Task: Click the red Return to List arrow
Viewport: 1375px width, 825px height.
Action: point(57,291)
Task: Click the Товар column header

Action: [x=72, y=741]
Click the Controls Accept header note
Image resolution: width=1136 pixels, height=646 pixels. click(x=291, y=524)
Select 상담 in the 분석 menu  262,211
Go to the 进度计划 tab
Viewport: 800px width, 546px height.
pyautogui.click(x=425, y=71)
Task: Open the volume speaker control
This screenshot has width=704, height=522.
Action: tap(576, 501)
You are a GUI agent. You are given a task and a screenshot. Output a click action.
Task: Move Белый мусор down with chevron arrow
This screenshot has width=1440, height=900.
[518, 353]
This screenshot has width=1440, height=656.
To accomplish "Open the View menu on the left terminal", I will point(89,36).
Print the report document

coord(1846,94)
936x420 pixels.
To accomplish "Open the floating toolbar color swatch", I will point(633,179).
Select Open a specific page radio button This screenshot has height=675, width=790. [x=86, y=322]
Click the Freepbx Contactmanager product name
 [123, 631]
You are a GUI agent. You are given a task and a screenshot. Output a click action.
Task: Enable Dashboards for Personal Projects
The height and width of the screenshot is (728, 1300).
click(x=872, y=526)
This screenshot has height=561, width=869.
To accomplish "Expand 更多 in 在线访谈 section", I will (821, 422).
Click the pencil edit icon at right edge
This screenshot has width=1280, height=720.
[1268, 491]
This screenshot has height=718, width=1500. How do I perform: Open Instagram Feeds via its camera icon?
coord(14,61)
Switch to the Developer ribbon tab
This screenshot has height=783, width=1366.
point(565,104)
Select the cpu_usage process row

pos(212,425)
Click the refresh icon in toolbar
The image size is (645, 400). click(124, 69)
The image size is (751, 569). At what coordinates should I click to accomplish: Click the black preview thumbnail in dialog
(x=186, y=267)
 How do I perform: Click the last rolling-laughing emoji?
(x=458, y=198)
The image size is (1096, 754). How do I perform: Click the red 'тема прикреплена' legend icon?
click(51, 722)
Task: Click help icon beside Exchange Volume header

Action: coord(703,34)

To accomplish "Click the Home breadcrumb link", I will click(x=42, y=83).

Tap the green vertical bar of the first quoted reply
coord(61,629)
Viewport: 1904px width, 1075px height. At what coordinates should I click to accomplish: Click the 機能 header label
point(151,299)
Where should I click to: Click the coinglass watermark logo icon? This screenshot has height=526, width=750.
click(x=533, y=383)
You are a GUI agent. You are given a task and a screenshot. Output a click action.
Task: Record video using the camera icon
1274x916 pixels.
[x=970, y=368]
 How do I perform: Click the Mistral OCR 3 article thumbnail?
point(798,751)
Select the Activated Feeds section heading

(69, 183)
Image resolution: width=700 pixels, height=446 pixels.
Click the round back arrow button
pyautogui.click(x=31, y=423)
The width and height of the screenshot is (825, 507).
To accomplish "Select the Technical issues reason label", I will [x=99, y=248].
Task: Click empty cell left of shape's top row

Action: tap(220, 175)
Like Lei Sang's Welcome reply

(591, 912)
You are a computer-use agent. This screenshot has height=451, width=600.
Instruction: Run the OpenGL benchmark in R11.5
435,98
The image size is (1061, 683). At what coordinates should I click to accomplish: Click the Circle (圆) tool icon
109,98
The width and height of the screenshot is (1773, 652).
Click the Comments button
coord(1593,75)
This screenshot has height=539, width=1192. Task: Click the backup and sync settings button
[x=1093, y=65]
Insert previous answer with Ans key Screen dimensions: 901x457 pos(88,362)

####

## WORK INSTRUCTION
Give back the data exactly, with no line dropped.

## RESULT BELOW
Task: Click the red Return to List arrow
Viewport: 1375px width, 825px height.
Action: point(57,291)
Task: Click the Товар column header

Action: [x=72, y=741]
Click the Controls Accept header note
Image resolution: width=1136 pixels, height=646 pixels. click(x=291, y=524)
Select 상담 in the 분석 menu  262,211
Go to the 进度计划 tab
Viewport: 800px width, 546px height.
pyautogui.click(x=425, y=71)
Task: Open the volume speaker control
This screenshot has width=704, height=522.
Action: tap(576, 501)
You are a GUI agent. You are given a task and a screenshot. Output a click action.
Task: Move Белый мусор down with chevron arrow
This screenshot has width=1440, height=900.
[518, 353]
This screenshot has width=1440, height=656.
To accomplish "Open the View menu on the left terminal", I will point(89,36).
Print the report document

coord(1846,94)
936x420 pixels.
To accomplish "Open the floating toolbar color swatch", I will point(633,179).
Select Open a specific page radio button This screenshot has height=675, width=790. [x=86, y=322]
Click the Freepbx Contactmanager product name
 [123, 631]
You are a GUI agent. You are given a task and a screenshot. Output a click action.
Task: Enable Dashboards for Personal Projects
The height and width of the screenshot is (728, 1300).
click(x=872, y=526)
This screenshot has height=561, width=869.
To accomplish "Expand 更多 in 在线访谈 section", I will (821, 422).
Click the pencil edit icon at right edge
This screenshot has width=1280, height=720.
[1268, 491]
This screenshot has height=718, width=1500. How do I perform: Open Instagram Feeds via its camera icon?
coord(14,61)
Switch to the Developer ribbon tab
This screenshot has height=783, width=1366.
point(565,104)
Select the cpu_usage process row

pos(212,425)
Click the refresh icon in toolbar
The image size is (645, 400). click(124, 69)
The image size is (751, 569). At what coordinates should I click to accomplish: Click the black preview thumbnail in dialog
(x=186, y=267)
 How do I perform: Click the last rolling-laughing emoji?
(x=458, y=198)
The image size is (1096, 754). How do I perform: Click the red 'тема прикреплена' legend icon?
click(51, 722)
Task: Click help icon beside Exchange Volume header

Action: coord(703,34)

To accomplish "Click the Home breadcrumb link", I will click(x=42, y=83).

Tap the green vertical bar of the first quoted reply
coord(61,629)
Viewport: 1904px width, 1075px height. At what coordinates should I click to accomplish: Click the 機能 header label
point(151,299)
Where should I click to: Click the coinglass watermark logo icon? This screenshot has height=526, width=750.
click(x=533, y=383)
You are a GUI agent. You are given a task and a screenshot. Output a click action.
Task: Record video using the camera icon
1274x916 pixels.
[x=970, y=368]
 How do I perform: Click the Mistral OCR 3 article thumbnail?
point(798,751)
Select the Activated Feeds section heading

(69, 183)
Image resolution: width=700 pixels, height=446 pixels.
Click the round back arrow button
pyautogui.click(x=31, y=423)
The width and height of the screenshot is (825, 507).
To accomplish "Select the Technical issues reason label", I will [x=99, y=248].
Task: Click empty cell left of shape's top row

Action: tap(220, 175)
Like Lei Sang's Welcome reply

(591, 912)
You are a computer-use agent. This screenshot has height=451, width=600.
Instruction: Run the OpenGL benchmark in R11.5
435,98
The image size is (1061, 683). At what coordinates should I click to accomplish: Click the Circle (圆) tool icon
109,98
The width and height of the screenshot is (1773, 652).
Click the Comments button
coord(1593,75)
This screenshot has height=539, width=1192. Task: Click the backup and sync settings button
[x=1093, y=65]
Insert previous answer with Ans key Screen dimensions: 901x457 pos(88,362)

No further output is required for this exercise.